● Work instructions: From the line containing "Instruction: Show the hour 7 image" to the end of the listing, write out every line exactly; leave out everything else.

####################

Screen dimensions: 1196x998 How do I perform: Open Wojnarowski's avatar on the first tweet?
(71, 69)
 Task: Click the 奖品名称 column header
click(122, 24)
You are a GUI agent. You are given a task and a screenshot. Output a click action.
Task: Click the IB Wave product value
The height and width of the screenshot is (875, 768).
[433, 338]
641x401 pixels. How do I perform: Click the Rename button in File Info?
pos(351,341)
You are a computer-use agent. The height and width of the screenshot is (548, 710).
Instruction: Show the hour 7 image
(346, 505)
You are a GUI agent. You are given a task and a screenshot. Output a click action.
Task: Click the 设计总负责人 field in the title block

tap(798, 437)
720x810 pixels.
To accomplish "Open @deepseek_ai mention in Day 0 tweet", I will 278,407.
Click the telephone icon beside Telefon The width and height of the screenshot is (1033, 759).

####################

● Your response:
Instruction: Show the hour 7 image
(346, 505)
You are a GUI agent. You are given a task and a screenshot. Output a click action.
Task: Click the 设计总负责人 field in the title block

tap(798, 437)
720x810 pixels.
To accomplish "Open @deepseek_ai mention in Day 0 tweet", I will 278,407.
Click the telephone icon beside Telefon The width and height of the screenshot is (1033, 759).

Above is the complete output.